Been having a really rough couple of days. Here's why:
1) Unemployment got screwed up b/c of piece-o-shit restaurant job
2) Health insurance got screwed up b/c of beauracratic paperwork BS
3) Part-time job offered me one thing and then changed it mid-stream. Resulting in supreme less money but still lots of time.
All of this is leading me down the primrose path that one job ago had me hospitalized in a psych ward for a suicide attempt.
Why do people keep taking advantage of me? Why do I keep trying to do my best and yet fall flat on my face? Why do I try to identify myself through activities and not personhood? Why do I let negative situations affect my impression of the footprint of my true soul?
I wound up tonight in uncontrollable tears, in the bathtub (do the math). I called Good Buddy. And you know what? He talked me down. Yes, he helped me to cry - to get it all (mostly) out. But then he made me laugh. He got what I was crying about and why.And then he turned the discussion on its head and inadvertantly (?) gave me reasons to think about why staying around might not suck.
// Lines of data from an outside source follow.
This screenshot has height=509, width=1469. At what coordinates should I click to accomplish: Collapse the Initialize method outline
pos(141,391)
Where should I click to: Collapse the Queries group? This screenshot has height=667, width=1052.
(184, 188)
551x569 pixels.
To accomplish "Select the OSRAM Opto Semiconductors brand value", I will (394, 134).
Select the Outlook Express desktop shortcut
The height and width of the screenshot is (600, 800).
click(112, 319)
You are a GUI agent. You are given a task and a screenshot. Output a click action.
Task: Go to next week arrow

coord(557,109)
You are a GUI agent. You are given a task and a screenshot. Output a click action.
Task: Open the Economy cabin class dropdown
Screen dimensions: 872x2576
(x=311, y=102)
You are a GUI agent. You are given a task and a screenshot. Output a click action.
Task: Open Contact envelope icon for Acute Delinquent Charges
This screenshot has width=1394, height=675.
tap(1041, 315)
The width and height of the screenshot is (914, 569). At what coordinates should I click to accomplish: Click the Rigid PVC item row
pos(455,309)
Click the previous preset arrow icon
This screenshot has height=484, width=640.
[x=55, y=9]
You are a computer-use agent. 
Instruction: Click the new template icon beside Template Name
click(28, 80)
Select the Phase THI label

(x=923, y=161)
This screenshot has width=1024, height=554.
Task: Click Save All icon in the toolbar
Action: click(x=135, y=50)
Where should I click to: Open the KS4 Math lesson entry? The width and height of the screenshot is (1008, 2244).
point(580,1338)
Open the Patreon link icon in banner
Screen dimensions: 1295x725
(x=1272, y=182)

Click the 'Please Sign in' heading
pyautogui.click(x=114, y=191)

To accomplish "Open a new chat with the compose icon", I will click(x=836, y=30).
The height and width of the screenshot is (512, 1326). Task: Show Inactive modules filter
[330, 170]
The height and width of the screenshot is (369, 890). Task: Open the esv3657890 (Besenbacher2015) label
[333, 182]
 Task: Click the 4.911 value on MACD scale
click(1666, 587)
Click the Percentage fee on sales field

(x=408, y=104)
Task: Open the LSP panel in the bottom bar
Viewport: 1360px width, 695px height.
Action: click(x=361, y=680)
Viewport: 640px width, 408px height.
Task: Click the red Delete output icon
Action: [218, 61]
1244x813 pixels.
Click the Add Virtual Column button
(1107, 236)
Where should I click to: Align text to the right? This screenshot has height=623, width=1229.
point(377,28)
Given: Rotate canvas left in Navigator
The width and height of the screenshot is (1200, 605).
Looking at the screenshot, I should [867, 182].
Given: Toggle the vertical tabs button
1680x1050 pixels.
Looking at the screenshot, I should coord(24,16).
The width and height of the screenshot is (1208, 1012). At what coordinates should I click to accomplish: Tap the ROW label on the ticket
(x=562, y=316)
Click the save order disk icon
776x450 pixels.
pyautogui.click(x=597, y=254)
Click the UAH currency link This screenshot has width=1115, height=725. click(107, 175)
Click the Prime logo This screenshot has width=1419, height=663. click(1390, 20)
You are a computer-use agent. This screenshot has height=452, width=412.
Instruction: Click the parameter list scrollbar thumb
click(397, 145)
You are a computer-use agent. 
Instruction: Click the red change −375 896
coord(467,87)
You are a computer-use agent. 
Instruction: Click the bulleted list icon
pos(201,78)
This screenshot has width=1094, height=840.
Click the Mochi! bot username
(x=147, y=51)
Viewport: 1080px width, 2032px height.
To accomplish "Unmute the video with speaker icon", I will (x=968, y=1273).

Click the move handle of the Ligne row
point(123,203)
I'm feeling lonely and alone. I've been sick and Handsome Man hasn't had the time to call, much less visit and stroke my hair or offer me soup. I have a job that isn't really a job and I'm frustrated and feeling passive aggressive. These are not pleasant feelings. They do not contribute to the fullness of my soul.
But I can't afford to buy a new cat-water filter much less a trip to Kripalu. So I guess I'll have to find a peaceful place on my own.
Or, the courage to combine a very warm bath and an Exacto (R) Knife.